South Africa’s government is endangering the well-being and, in many cases, the lives of more than five million people living in informal settlements by failing to provide adequate housing and essential services, Amnesty International South Africa said in a report released this week.

Titled ‘Flooded and Forgotten: Informal Settlements and the Right to Housing in South Africa’, the report investigates how large-scale and seasonal floods driven by heavy rain affect residents of informal settlements and other underserved areas in Johannesburg, eThekwini and Cape Town.

Amnesty said people in these communities, many living on flood-prone land, are routinely left to cope on their own during severe weather despite the state’s legal responsibility to prepare for and respond to disasters.

“Informal settlements in South Africa along with other underserved areas like temporary relocation areas, are a sore reminder of the racial injustice and disenfranchisement that were hallmarks of the colonial and apartheid regimes preceding 1994. However, this does not mean that we must ignore the fact that the ongoing housing crisis and the failure of successive governments to guarantee the right to access to adequate housing among other human rights,” said Amnesty International South Africa Executive Director, Shenilla Mohamed.

“The government is failing the millions of people trapped in these underserved areas, especially in a time when economic hardships and poverty are rife. People live in informal settlements because there is a lack of affordable and accessible formal housing and sometimes because they are the only affordable means of living close to work or work opportunities. Article 10 of South Africa’s Constitution, which is part of the Bill of Rights is clear that everyone has inherent dignity and the right to have their dignity respected and protected, no matter who they are.”

Amnesty said the deadly June 2025 floods in the Eastern Cape, which claimed more than 100 lives and washed away thousands of homes, highlighted the need for urgent, sustained action.
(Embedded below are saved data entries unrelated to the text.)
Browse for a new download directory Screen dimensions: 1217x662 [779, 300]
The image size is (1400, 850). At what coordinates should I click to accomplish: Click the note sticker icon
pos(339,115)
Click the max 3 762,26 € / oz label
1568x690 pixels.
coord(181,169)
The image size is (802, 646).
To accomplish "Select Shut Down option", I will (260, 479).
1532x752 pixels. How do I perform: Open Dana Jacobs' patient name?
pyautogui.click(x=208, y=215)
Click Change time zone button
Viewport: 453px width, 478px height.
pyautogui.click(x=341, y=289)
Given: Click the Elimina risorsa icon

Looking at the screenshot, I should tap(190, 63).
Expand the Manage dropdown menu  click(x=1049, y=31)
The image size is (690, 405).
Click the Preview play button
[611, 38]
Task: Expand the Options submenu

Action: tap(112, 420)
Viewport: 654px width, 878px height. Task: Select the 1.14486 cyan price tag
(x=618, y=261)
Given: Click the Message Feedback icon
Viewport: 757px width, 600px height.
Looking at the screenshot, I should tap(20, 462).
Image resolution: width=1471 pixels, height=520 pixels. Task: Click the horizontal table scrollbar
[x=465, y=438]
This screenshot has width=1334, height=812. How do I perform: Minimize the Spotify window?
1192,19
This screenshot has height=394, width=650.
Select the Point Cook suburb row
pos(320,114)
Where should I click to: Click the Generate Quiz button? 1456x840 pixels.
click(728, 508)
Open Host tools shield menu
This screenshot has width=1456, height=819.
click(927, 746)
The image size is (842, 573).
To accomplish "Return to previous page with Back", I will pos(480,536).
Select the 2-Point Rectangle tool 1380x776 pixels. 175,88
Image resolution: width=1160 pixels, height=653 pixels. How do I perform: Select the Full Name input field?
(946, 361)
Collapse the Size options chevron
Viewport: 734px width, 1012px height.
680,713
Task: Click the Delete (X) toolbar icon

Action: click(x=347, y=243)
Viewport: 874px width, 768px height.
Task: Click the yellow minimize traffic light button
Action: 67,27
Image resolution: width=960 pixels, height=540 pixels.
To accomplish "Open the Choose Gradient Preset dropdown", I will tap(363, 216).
While the Disaster Management Act and the National Disaster Management Framework aim to reduce risk, evidence compiled by Amnesty from interviews, case studies and legal reviews found responses to both major and seasonal flooding are patchy and piecemeal, with insufficient preparation.

The group cited ongoing hardship among people displaced by KwaZulu-Natal’s 2022 floods, many of whom remain in temporary emergency accommodation in poor conditions nearly three years later.

Some who were relocated later died when their new area was severely flooded in 2025, it said, indicating there was failure to ensure relocations were safe.

Support during seasonal flooding was often poor or absent, according to the report’s findings.

Although the KwaZulu-Natal Department of Human Settlements told Amnesty in an October. 30, 2025 response that “informal settlements are not planned settlements and inherently their establishment would not be preceded by the availability of basic services”, the organisation said constitutional and international obligations still require the state to provide essential services to all residents.

“The reality, as documented in Amnesty International’s report, is that millions of South Africans living in informal settlements are deprived of these rights due to central government neglect, under-resourced municipalities, and poor urban governance, not simply because their settlements are unplanned,” Mohamed said.

“The lack of access to adequate, well-located affordable housing in South Africa has also led to the growth of informal settlements in floodplains and low-lying areas which means that people living there are increasingly impacted by flooding.”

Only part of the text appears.